Instructions for the task:
Extract every line from the listing below that contains the string "height". Case counts, so match capitalization.

Data shown:
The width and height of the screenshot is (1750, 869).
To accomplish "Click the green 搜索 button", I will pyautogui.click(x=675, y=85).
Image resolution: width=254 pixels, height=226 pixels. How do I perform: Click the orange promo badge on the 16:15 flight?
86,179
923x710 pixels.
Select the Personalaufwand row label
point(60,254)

--

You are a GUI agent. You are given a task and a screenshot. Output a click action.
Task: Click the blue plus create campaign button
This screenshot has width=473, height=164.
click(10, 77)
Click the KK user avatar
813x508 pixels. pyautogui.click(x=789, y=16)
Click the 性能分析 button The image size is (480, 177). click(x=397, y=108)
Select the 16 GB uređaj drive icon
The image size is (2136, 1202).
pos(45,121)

Task output:
The width and height of the screenshot is (1750, 869).
Image resolution: width=254 pixels, height=226 pixels. How do I perform: Click the orange promo badge on the 16:15 flight?
This screenshot has width=473, height=164.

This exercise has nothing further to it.